Come uscire da questo tunnel?


- Apprendere la corretta gestione dello stress, che di per sé è difficilmente eliminabile, è la prima misura. Meditazione, attività fisica, yoga, fitoterapia, tecniche psicoterapeutiche ma anche semplicemente leggere un libro o passeggiare nella natura, trovando uno spazio per sé.

- Un corretto piano alimentare è il secondo, indispensabile passo. Da quanto detto risulta evidente che va adottata una dieta a basso contenuto di carboidrati, che inducono un rialzo glicemico e la conseguente liberazione di insulina, con ciò che ne consegue.
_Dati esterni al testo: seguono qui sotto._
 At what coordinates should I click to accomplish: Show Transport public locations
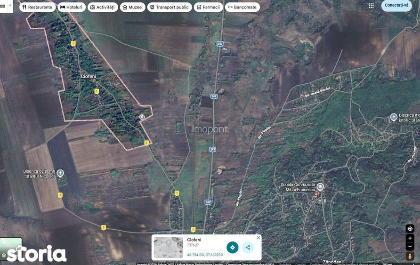tap(170, 7)
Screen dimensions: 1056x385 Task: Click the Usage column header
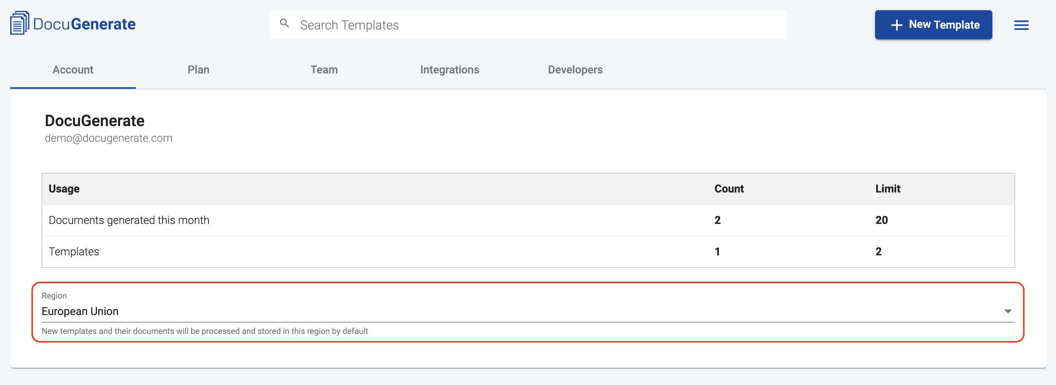64,189
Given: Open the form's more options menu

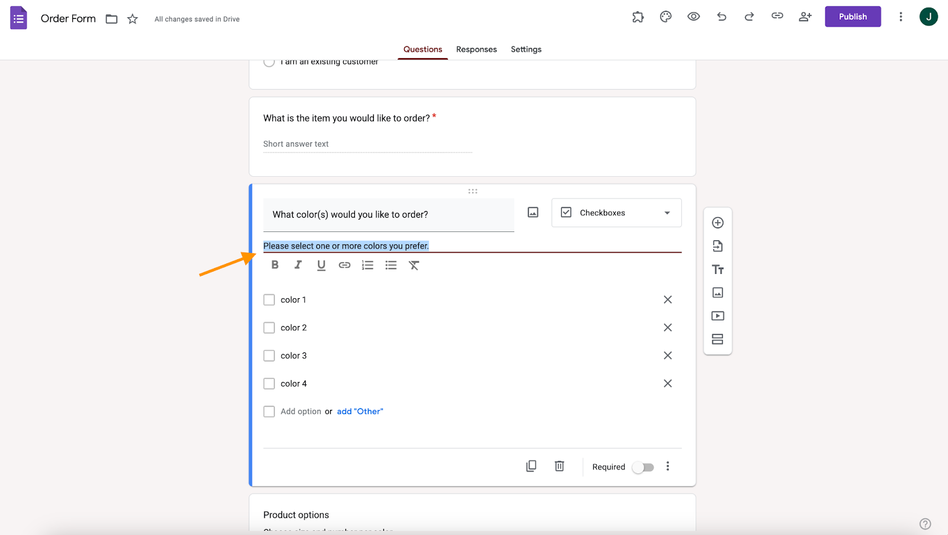Looking at the screenshot, I should [x=901, y=17].
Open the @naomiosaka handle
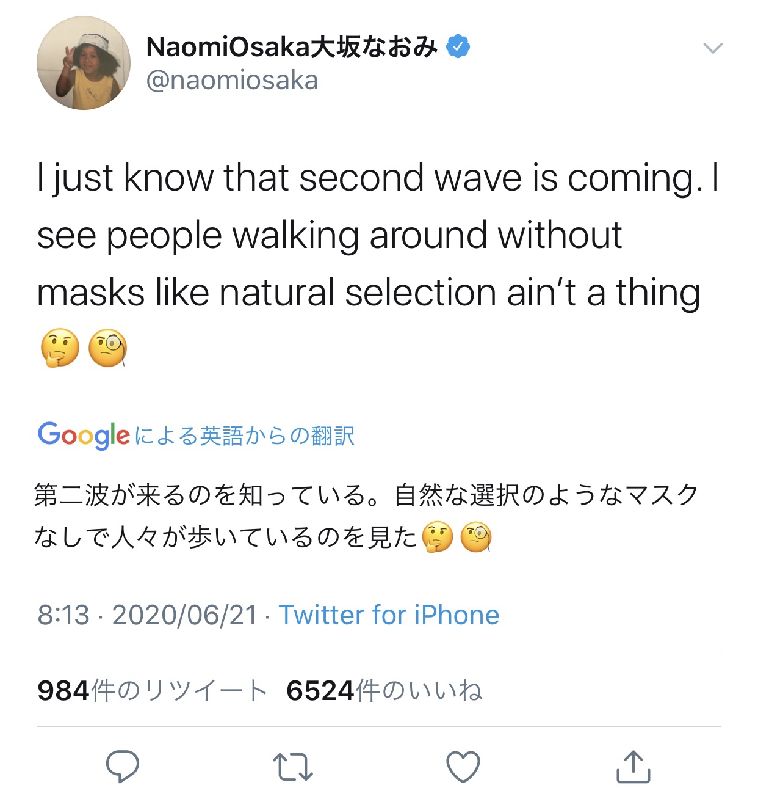The image size is (758, 799). 232,81
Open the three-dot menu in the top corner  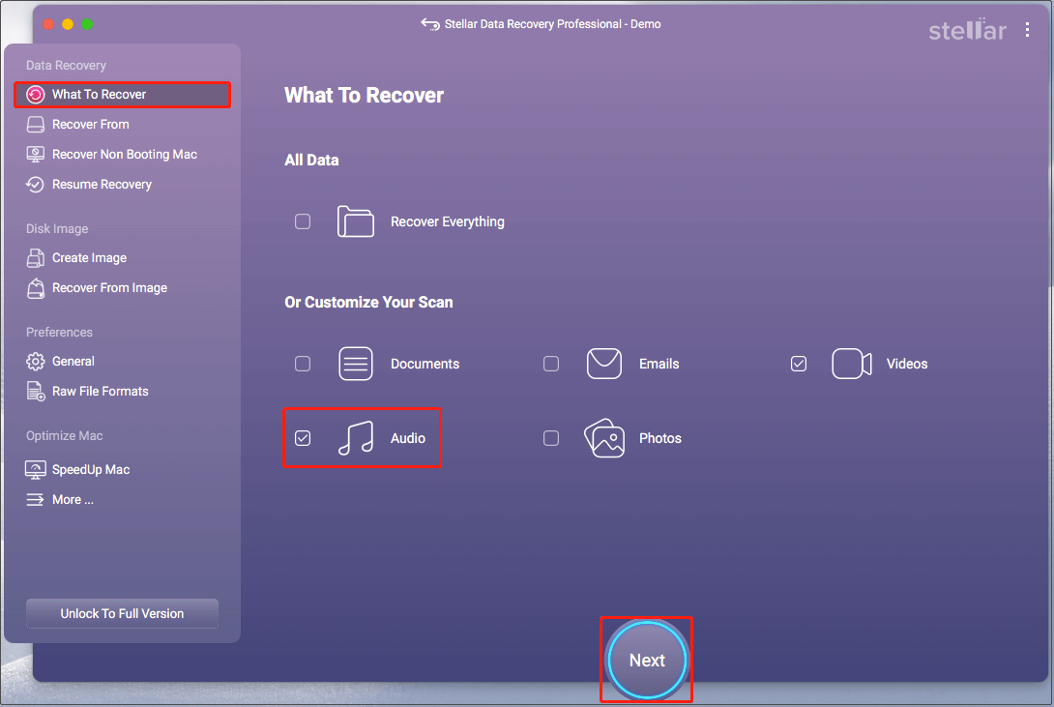click(x=1028, y=29)
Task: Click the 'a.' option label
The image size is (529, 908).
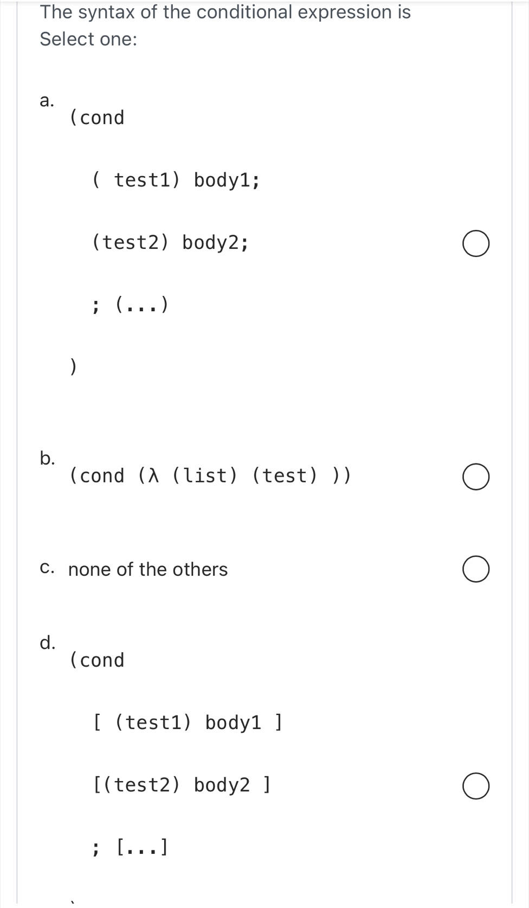Action: coord(47,101)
- Terza misura terapeutica secondo il dott. Platt è il progesterone, che previene l’ipoglicemia indotta dall’insulina e ha azione diretta sulla secrezione di adrenalina. Bilanciando inoltre la dominanza estrogenica ed avendo azione miorilassante e ipnoinducente, contribuisce al trattamento di insonnia, PMS, ansia e depressione. Non vi sono studi in letteratura su questo, ma la sua vasta esperienza e la pressoché totale assenza di rischi ed effetti collaterali consigliano comunque un tentativo. La modalità consigliata è la crema transdermica, da applicare 3 volte al giorno prima dei pasti, 1-3 minuti prima dei pasti, in dosaggio da valutare caso per caso in base alla risposta individuale.
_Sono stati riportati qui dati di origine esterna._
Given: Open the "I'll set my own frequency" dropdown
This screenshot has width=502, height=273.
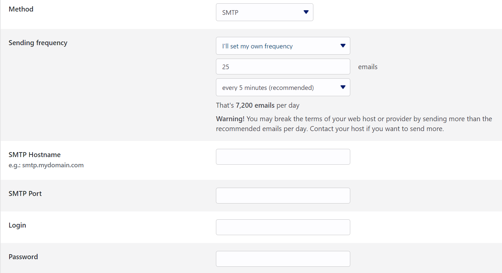Looking at the screenshot, I should 283,46.
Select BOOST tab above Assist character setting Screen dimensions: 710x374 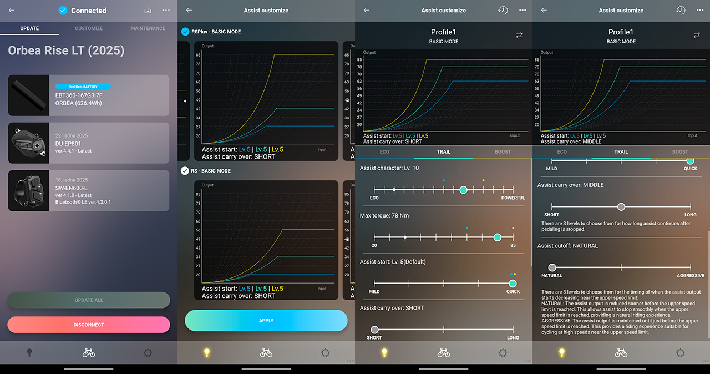pyautogui.click(x=503, y=151)
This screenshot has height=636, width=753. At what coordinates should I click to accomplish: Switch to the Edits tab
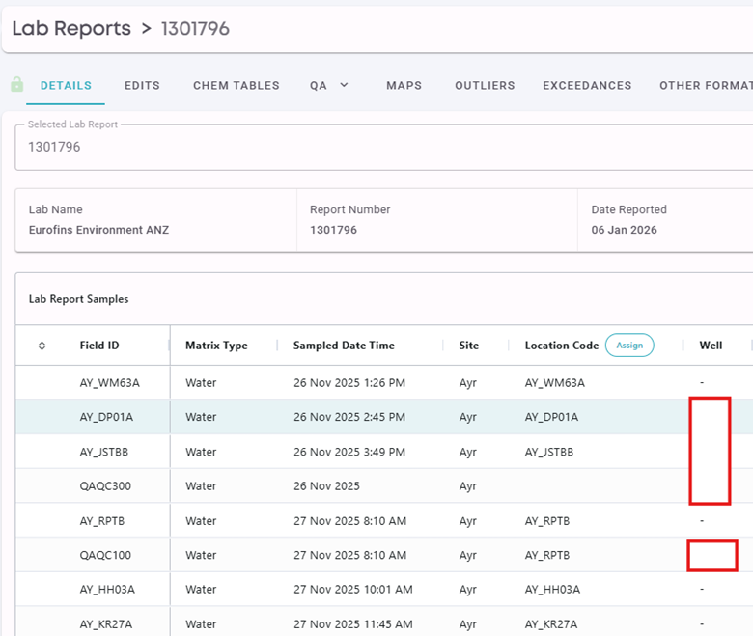(142, 86)
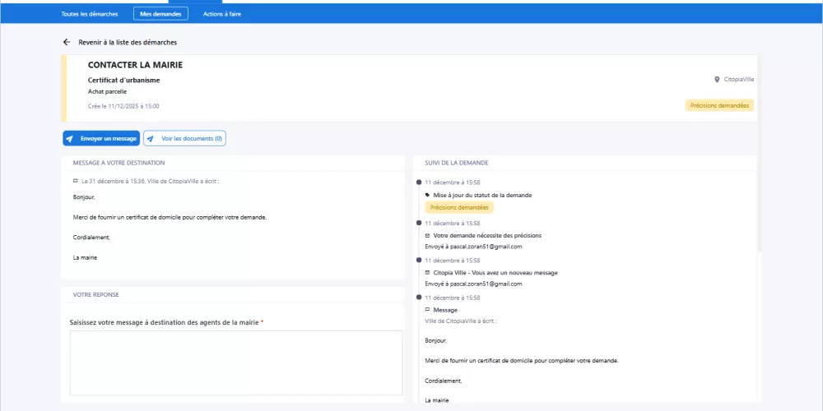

- Integrazione pianificata. Molti pazienti con eccesso di adrenalina lamentano deficit di attenzione, a causa dell’ideazione accelerata da essa indotta. Questo può anche indurre un eccessivo consumo dei nutrienti e dei precursori dei neurotrasmettitori. Sappiamo che lo stress prolungato associato ad aumento del cortisolo danneggia l’ippocampo, implicato nei processi di memoria, umore e cognitivi. Fra gli integratori da considerare, acidi grassi omega 3, fosfatidilserina, fosfatidilcolina; aminoacidi e neurotrasmettitori quali 5-idrossitriptofano e GABA, fitoterapici ad azione sedativa e rilassante, nutrienti come vitamina C, glutatione, acido alfa lipoico, vitamina D, magnesio e altre vitamine, da valutare in base al fabbisogno individuale.


E per chi volesse approfondire l’argomento, consiglio l’interessante libro di Michael Platt “Adrenaline dominance, purtroppo disponibile solo nella versione inglese.